Puis accentuant bien ses paroles :

— Vous êtes gardées à vue. Vous allez vous habiller, rassembler vos bagages. Sous mon escorte, vous irez là où le gouvernement a décidé que vous iriez.

— Et si je refuse ? clama Mrs. Doodee très en colère.

— En ce cas, lady, la prison vous servira de demeure.

— La prison ? Stupéfaite, rageuse, Eléna redit ces trois syllabes sur un ton impossible à rendre. On y sentait toutes les révoltes, tout le courroux d’une citoyenne anglaise maltraitée.

— En prison, répéta flegmatiquement le sacrificateur, très correct dans son rôle d’officier des douanes.

Et conciliant :

— Le mieux est de vous soumettre, lady. Vous en serez quitte pour un déplacement que je m’efforcerai de rendre agréable.

— Mais ne puis-je parler au gouverneur ?

— Non.

— À l’un de ses subordonnés ?

— Pas davantage.

Avec une inclination courtoise, Oraï conclut :

— Ne songez pas à résister, lady.

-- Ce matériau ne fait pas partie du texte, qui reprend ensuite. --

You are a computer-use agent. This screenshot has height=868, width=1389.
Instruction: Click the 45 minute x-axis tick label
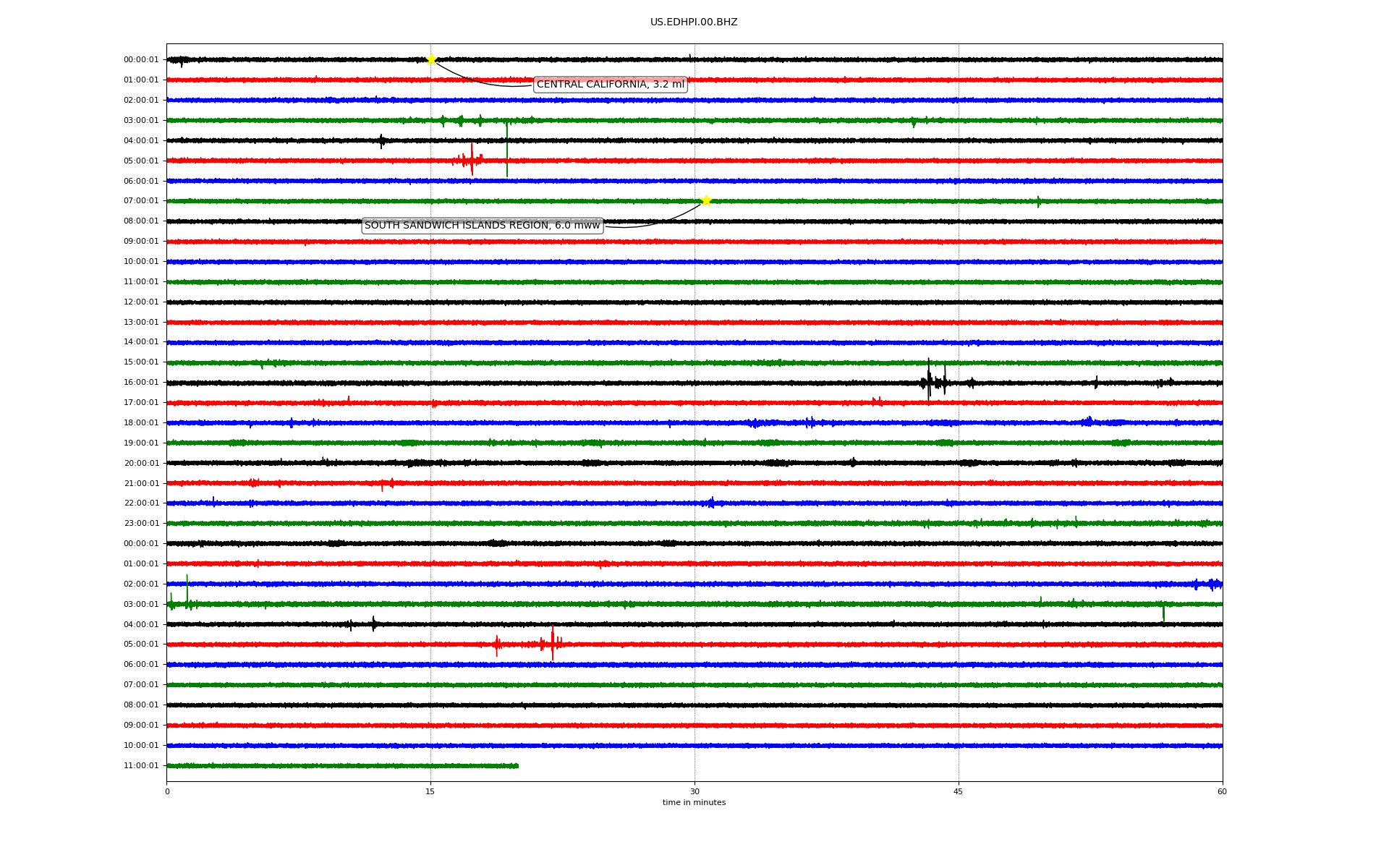coord(959,791)
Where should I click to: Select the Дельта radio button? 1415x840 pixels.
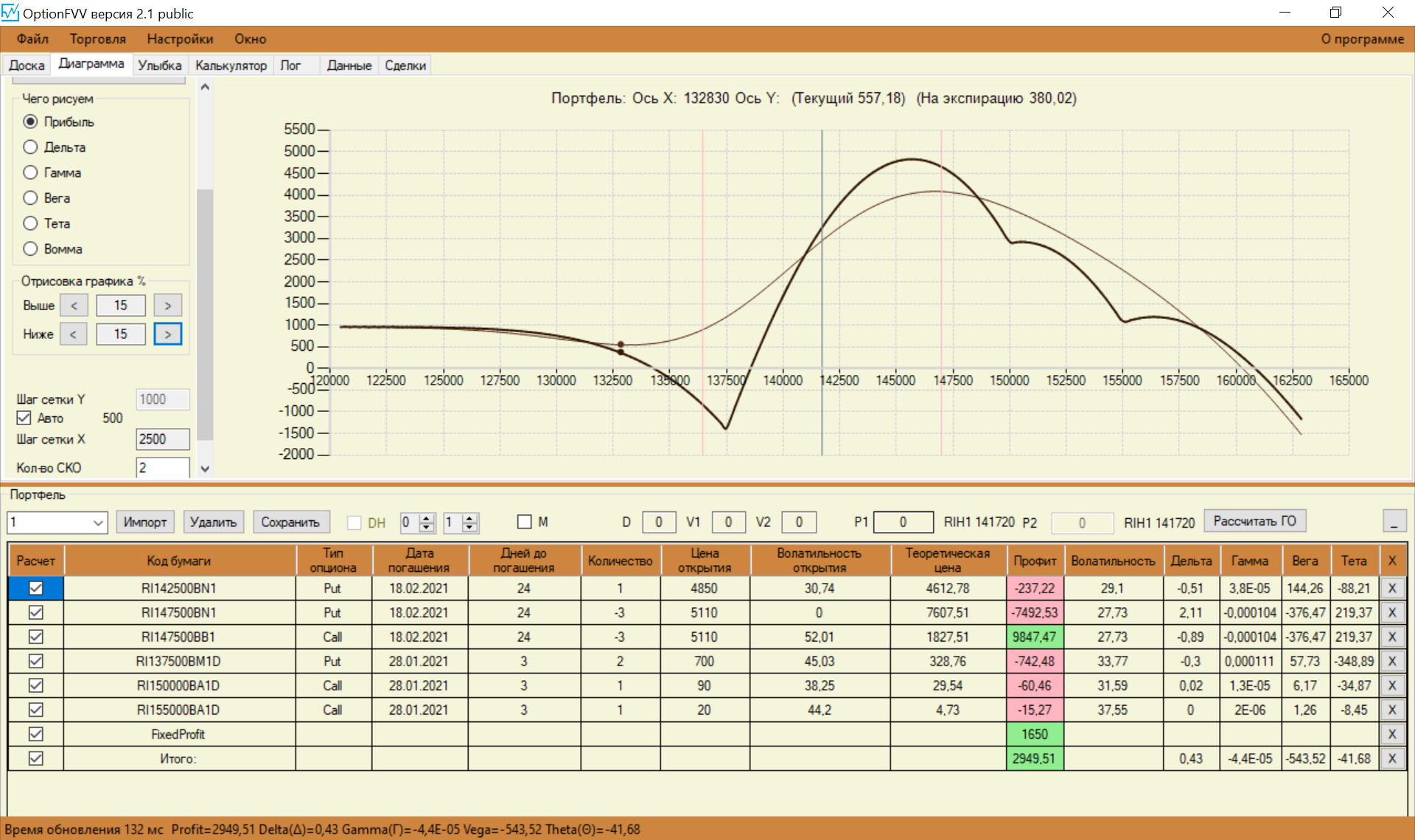(x=30, y=147)
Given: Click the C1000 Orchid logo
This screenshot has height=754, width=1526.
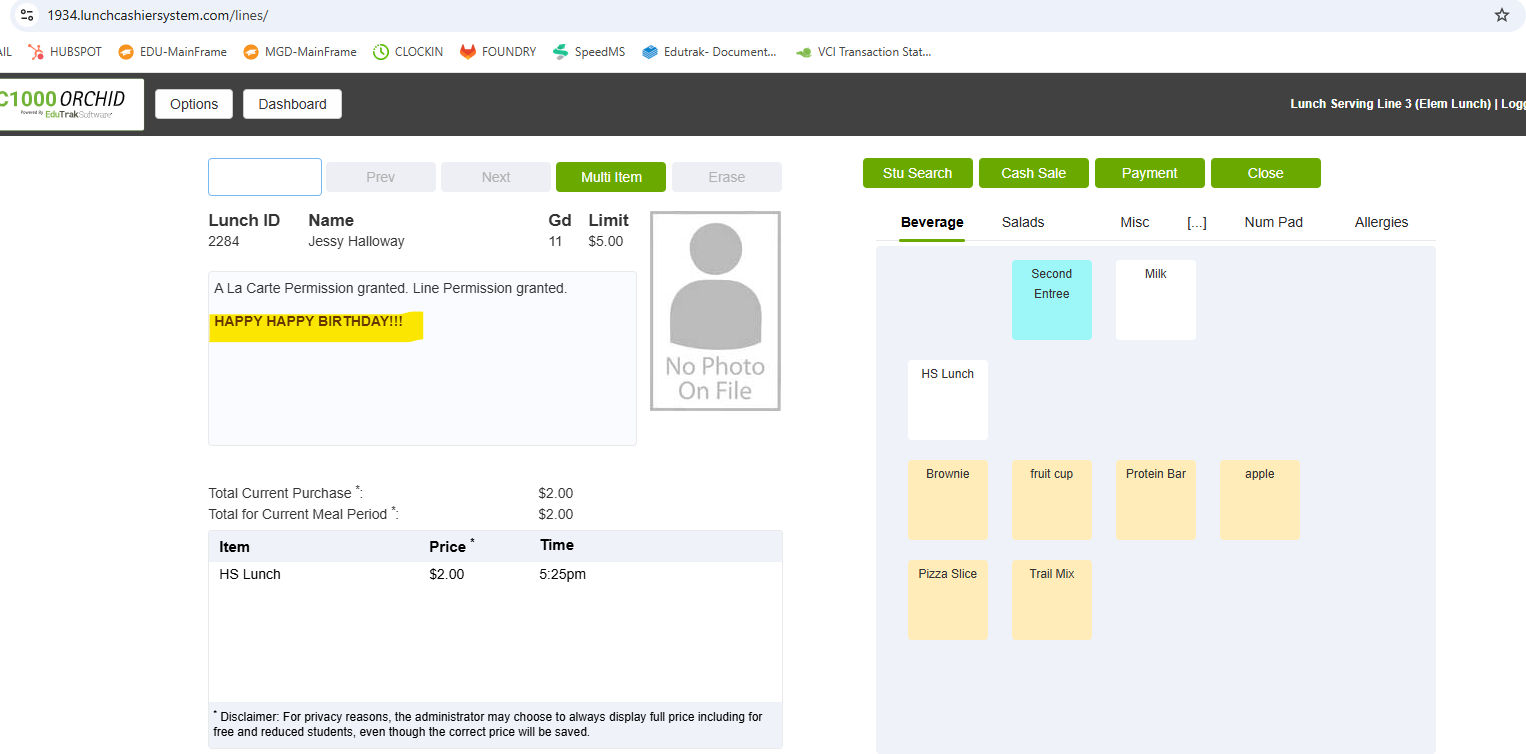Looking at the screenshot, I should tap(68, 104).
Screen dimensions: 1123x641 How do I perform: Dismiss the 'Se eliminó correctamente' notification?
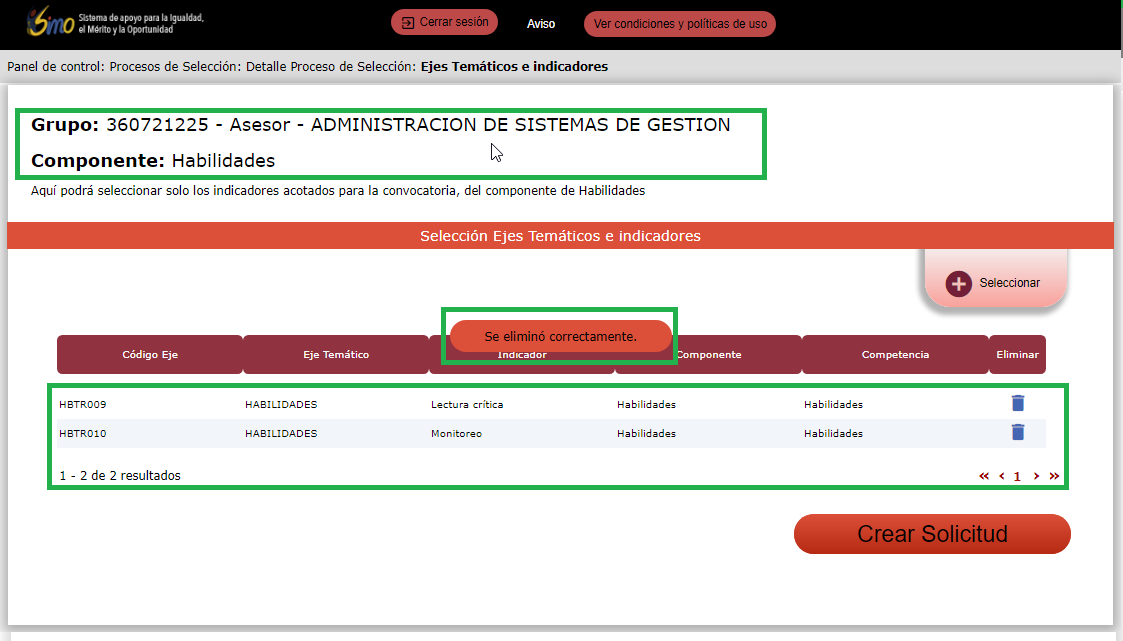[560, 337]
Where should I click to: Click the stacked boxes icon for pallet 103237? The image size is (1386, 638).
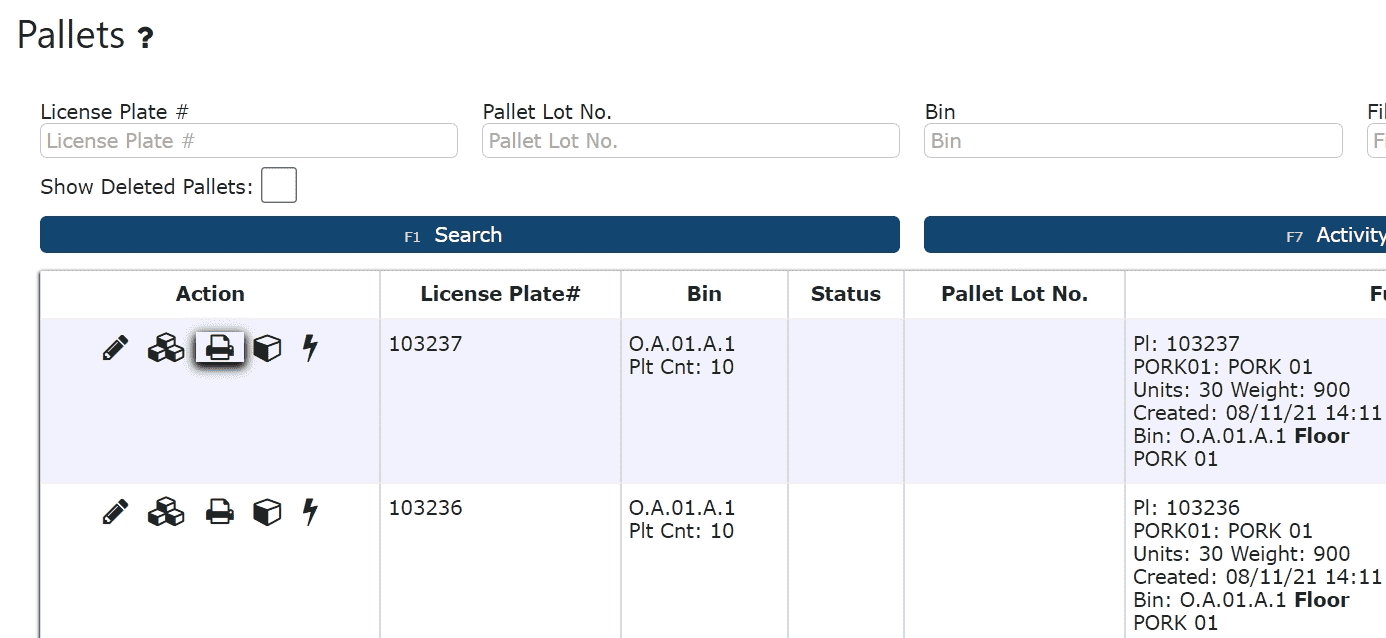pos(166,348)
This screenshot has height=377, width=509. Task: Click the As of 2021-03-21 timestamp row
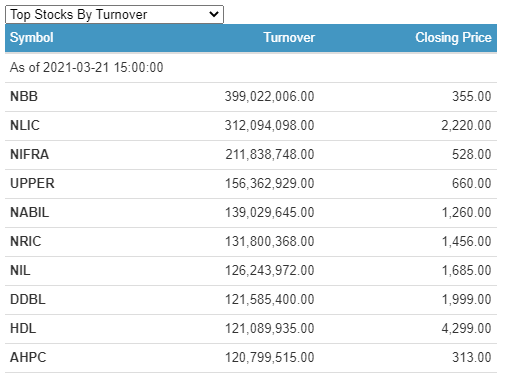(x=251, y=68)
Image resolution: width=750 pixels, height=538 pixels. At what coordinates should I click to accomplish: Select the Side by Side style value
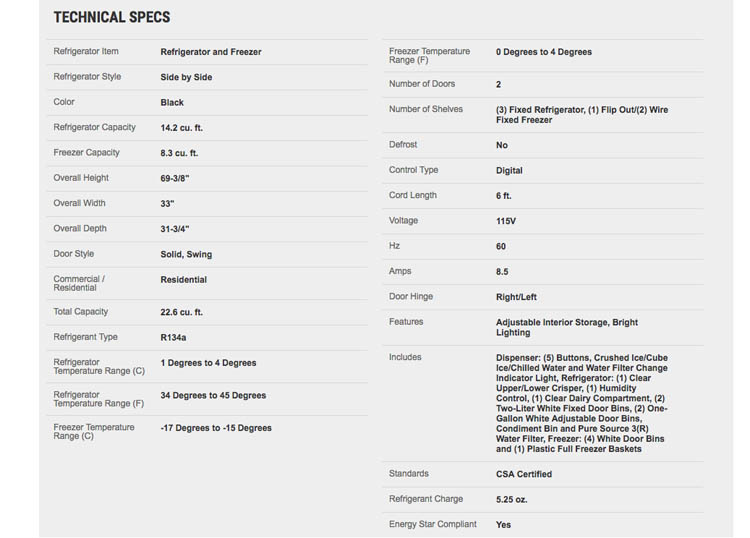(x=186, y=77)
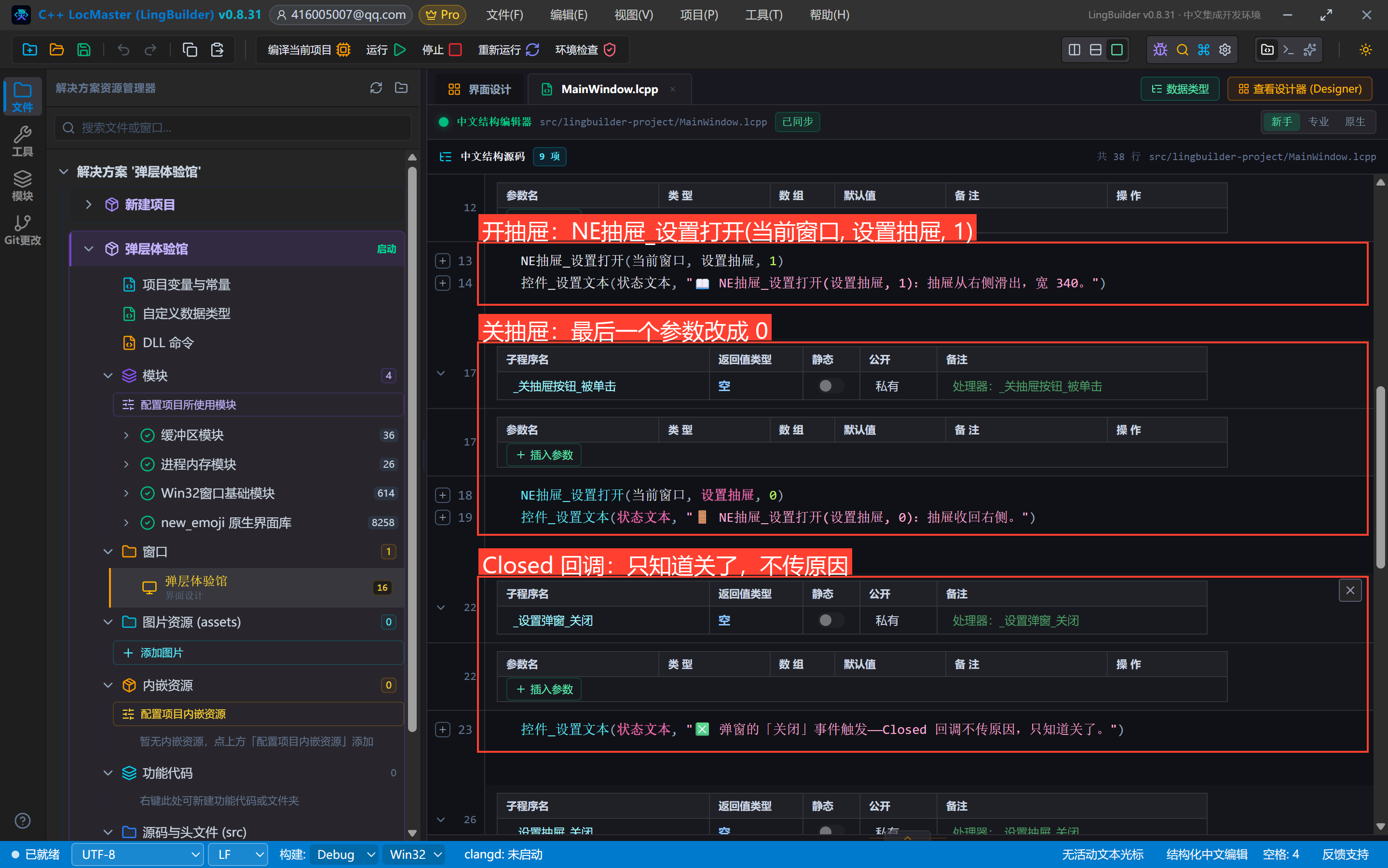The height and width of the screenshot is (868, 1388).
Task: Select the 专业 editor mode
Action: click(1318, 122)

Hâtez-vous même d’obéir, car il vous en cuirait si, à six heures sonnant, nous n’avions pas quitté cet hôtel et Batavia.

Sur ce, le pseudo-officier salua jusqu’à terre, aussi paisiblement que s’il terminait une visite de cérémonie, puis il gagna la porte et disparut.

Les deux femmes se regardèrent :

— Encore des fous ! grommela plaintivement Mable ! Des fous, comme en Amérique.